[TEXT BLOCK — start]

Burlington Township is a civil township of Lapeer County in the U.S. state of Michigan. The population was 1,414 at the 2020 Census.

==Geography==
According to the United States Census Bureau, the township has a total area of 35.6 sqmi, of which 35.6 sqmi is land and 0.04 sqmi (0.06%) is water.

==Demographics==
As of the census of 2000, there were 1,402 people, 508 households, and 381 families residing in the township. The population density was 39.4 PD/sqmi. There were 546 housing units at an average density of 15.3 /sqmi. The racial makeup of the township was 97.36% White, 0.14% African American, 0.50% Native American, 0.29% Asian, 0.64% from other races, and 1.07% from two or more races. Hispanic or Latino of any race were 2.07% of the population.

[TEXT BLOCK — finish]
[DATASET EXTRACT — start]

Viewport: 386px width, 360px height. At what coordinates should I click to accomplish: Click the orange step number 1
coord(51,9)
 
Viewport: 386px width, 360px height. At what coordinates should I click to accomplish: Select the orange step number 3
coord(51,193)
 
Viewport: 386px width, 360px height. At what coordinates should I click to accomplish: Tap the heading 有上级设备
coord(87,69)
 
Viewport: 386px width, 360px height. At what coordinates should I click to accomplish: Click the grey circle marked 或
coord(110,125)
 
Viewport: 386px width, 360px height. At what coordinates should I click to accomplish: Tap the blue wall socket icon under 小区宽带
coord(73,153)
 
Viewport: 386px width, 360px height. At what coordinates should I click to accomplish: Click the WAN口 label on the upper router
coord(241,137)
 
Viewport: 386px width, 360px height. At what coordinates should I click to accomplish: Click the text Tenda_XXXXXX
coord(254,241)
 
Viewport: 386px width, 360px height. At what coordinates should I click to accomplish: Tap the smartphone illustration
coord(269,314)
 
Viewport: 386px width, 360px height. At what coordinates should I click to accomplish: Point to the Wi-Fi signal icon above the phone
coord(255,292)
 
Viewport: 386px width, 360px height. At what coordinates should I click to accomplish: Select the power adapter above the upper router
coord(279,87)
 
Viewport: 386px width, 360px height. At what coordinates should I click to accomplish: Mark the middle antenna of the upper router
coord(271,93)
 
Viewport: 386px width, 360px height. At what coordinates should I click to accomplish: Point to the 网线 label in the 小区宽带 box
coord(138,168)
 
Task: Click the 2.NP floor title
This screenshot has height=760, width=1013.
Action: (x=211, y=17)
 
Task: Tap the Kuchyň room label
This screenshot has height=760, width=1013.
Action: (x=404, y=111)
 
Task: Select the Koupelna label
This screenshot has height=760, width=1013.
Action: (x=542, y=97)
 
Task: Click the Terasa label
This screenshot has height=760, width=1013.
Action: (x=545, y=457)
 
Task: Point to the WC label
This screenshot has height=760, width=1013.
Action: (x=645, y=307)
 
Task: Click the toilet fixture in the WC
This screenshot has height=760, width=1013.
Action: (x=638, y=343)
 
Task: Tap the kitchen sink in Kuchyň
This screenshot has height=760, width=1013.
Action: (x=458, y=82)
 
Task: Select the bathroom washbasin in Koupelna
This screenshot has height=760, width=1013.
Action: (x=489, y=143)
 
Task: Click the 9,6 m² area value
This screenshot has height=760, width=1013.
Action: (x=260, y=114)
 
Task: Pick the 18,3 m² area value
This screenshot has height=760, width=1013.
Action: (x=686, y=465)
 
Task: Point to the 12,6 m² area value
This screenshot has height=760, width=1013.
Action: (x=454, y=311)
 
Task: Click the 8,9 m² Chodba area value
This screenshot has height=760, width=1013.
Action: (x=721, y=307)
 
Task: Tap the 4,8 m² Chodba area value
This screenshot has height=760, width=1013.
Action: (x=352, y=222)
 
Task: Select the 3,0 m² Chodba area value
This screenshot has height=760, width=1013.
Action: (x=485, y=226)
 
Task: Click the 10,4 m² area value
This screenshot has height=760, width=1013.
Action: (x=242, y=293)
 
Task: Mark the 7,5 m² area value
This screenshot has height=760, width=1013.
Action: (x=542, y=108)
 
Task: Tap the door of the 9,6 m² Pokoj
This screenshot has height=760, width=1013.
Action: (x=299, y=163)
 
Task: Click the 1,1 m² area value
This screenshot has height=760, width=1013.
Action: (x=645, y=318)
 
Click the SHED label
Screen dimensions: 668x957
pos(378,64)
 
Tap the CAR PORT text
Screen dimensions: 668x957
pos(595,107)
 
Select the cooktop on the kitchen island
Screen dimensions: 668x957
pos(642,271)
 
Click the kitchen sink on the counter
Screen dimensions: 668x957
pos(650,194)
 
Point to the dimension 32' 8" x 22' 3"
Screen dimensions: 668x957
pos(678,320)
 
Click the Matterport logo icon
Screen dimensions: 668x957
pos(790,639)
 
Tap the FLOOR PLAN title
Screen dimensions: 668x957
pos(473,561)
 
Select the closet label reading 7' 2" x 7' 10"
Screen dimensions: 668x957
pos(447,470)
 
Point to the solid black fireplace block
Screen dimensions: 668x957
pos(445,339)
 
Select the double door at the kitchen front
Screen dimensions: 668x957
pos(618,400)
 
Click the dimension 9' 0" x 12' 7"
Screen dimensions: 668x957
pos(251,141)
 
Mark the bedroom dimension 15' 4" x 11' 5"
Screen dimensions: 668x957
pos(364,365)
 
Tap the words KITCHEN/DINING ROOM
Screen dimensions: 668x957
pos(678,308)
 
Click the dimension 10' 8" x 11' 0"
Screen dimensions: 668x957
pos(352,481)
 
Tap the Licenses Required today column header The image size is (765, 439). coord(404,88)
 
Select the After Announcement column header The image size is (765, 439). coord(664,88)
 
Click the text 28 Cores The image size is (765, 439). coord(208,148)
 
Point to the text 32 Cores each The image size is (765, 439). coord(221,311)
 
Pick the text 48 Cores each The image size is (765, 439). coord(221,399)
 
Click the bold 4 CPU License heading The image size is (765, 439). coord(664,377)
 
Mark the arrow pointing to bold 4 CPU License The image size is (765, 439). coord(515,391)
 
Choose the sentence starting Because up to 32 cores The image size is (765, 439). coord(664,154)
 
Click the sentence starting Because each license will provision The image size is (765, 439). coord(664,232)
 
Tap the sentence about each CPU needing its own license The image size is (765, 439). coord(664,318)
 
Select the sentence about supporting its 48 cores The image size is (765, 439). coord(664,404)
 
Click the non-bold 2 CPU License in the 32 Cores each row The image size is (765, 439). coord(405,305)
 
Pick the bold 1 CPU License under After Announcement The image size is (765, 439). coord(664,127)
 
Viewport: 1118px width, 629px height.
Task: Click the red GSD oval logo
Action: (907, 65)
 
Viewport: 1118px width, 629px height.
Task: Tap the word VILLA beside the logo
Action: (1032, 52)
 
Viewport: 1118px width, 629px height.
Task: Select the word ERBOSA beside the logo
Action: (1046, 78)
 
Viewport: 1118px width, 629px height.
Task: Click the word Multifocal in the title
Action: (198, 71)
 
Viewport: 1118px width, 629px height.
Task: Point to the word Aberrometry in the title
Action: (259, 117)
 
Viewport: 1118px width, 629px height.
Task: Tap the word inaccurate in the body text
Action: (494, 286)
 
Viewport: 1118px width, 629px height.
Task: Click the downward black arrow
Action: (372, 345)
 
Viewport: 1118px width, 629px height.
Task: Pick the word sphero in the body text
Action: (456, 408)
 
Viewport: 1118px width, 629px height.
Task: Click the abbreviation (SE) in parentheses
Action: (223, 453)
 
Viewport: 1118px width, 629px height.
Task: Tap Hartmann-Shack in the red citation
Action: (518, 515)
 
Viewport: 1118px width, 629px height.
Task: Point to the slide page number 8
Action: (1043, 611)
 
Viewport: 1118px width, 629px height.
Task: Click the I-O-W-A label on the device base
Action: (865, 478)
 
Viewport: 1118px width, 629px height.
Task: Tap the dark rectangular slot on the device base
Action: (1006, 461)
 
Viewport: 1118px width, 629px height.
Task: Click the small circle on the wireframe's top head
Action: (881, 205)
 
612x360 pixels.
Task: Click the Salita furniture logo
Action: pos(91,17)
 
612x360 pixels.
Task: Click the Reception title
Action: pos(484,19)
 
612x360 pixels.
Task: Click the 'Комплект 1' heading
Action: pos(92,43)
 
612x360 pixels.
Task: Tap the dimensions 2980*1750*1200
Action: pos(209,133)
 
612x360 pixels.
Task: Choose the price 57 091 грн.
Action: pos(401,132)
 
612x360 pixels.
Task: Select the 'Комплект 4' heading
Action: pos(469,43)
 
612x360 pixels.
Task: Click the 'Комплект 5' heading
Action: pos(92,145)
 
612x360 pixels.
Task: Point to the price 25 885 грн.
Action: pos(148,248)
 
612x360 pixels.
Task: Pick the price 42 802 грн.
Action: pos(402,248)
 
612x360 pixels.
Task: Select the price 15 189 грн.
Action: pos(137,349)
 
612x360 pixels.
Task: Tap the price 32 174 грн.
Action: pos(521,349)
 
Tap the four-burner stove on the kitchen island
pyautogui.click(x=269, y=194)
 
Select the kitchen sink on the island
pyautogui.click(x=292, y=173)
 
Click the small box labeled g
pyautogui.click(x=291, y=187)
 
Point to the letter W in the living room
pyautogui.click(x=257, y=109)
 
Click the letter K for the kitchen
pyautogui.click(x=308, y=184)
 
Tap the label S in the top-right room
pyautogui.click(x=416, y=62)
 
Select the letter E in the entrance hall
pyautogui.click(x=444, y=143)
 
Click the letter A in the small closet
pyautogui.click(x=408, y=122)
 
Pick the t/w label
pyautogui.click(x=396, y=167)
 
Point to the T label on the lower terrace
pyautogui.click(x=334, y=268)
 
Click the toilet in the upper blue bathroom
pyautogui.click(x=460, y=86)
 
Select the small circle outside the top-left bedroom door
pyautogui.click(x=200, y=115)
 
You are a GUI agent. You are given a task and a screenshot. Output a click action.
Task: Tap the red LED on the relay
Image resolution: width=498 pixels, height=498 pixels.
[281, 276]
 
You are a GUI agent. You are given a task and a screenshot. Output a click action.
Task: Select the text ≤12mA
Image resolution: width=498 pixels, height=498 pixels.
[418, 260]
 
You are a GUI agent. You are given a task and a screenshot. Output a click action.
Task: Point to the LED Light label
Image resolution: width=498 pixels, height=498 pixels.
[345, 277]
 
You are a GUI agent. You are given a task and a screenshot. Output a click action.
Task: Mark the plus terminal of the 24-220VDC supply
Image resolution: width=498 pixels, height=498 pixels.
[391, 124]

[DATASET EXTRACT — finish]

**ASSIGNMENT**
In the Burlington Township text, how would you render "Burlington Township is a civil township of Lapeer County in the U.S. state of Michigan." in Spanish?

**TASK SOLUTION**
Burlington Township es un municipio civil del condado de Lapeer, en el estado estadounidense de Míchigan.